▶ **Provided text**
Saturday, 25 April 2009

Penultimate Shift

It was two days ago. I'm late, so sue me.

And due to a toothache I'm not feeling recovered at all. But I'll trundle on.

It was a good shift. A shift which started with one Level 2 patient and ended with a different 2/3 patient. The story of the latter was somewhat sad, although I'll find out tomorrow just how sad it turned out.

The patient had a medical history as long as my arm, for starters, and was no spring chicken. These two things set off warning bells, in my head, at least. This patient was brought into A&E and then into ICU due to a quite tenacious case of community-acquired pneumonia. Placed on CPAP for a long, long time. CPAP basically comprises of a spaceman-style facemask. Something you are basically strapped into. You might get a break once every four hours, if your oxygen levels are up to it, but generally you're stuck in it. And it's like hanging your head out of a car window at 70MPH (although without the risk of it being knocked off comically by a signpost). Trapped in, blown at. And you can't drink, eat or talk to any useful degree. Not pleasant.

On the plus side, it is very, very effective. The patient was improving. There had been fears the patient would have to be sedated and intubated if their condition worsened, which was entirely possible. The doctors were optimistic (this is, as previously mentioned, rare). The nursing day was going well. We were on top of things, would you believe! And then, of course, something happened.

(Stored data entries)
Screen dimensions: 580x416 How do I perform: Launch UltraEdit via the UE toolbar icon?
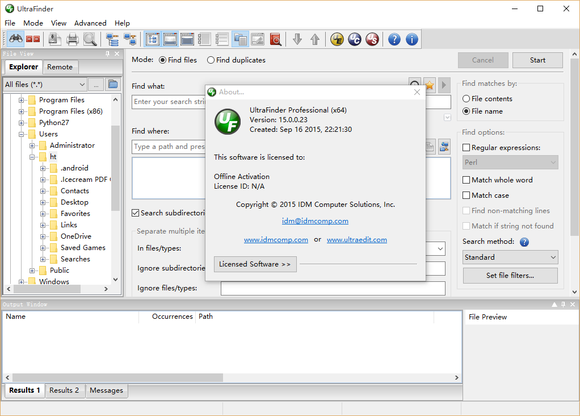coord(337,39)

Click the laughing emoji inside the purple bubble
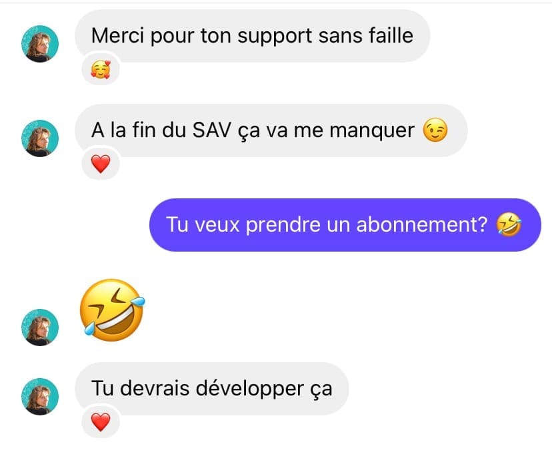coord(509,224)
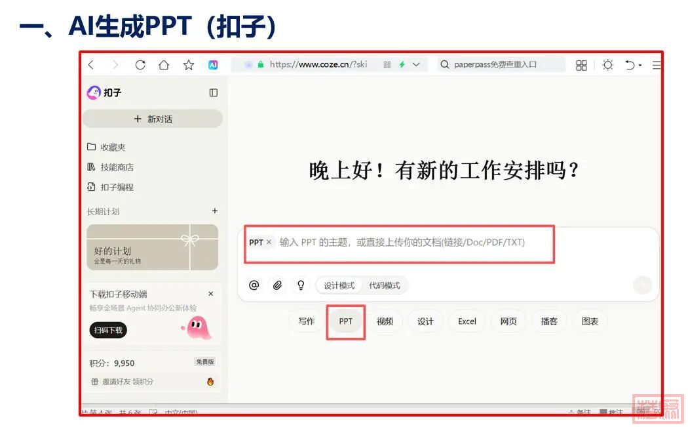Image resolution: width=688 pixels, height=427 pixels.
Task: Click the browser home icon
Action: [x=164, y=65]
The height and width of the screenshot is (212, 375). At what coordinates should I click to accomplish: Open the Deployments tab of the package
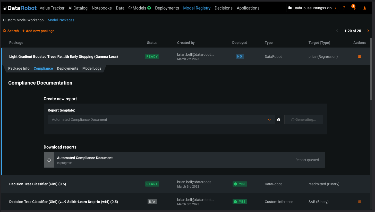tap(67, 68)
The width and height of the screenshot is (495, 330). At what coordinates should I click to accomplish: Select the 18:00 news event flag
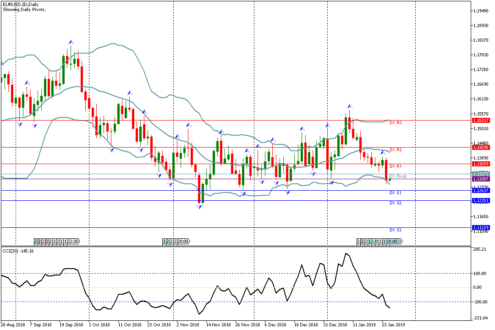coord(392,241)
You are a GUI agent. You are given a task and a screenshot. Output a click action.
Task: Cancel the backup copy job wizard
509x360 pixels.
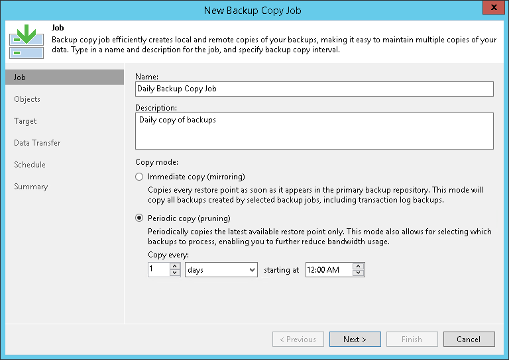(x=469, y=339)
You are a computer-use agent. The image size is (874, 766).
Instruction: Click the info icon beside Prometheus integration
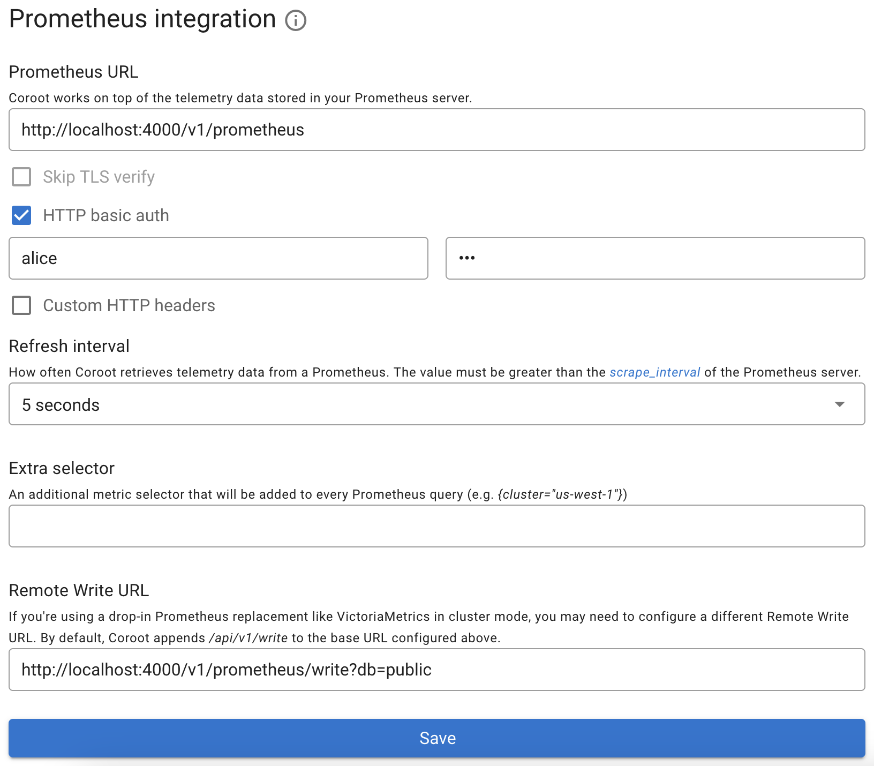[295, 21]
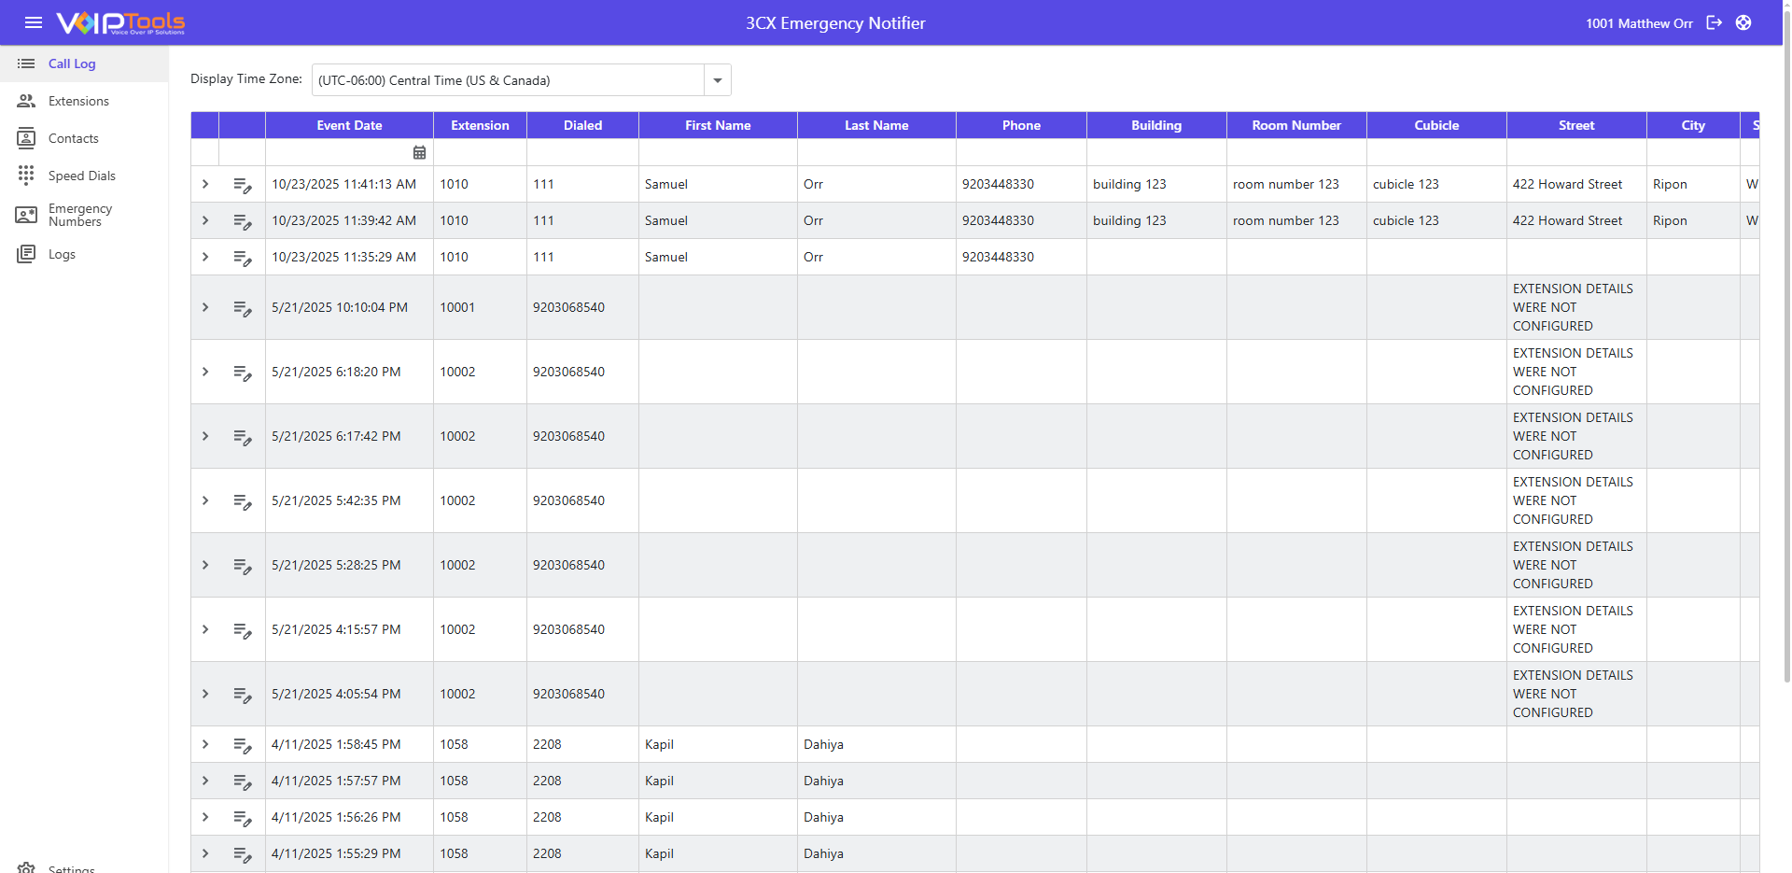Expand the 5/21/2025 6:18:20 PM call row

click(205, 372)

▶ **Instructions for the task**
List every activity that the post about the penultimate shift says a person in CPAP cannot do. The lines have no connection to the post about the penultimate shift.

▶ **Result of this exercise**
- Drink
- Eat
- Talk (to any useful degree)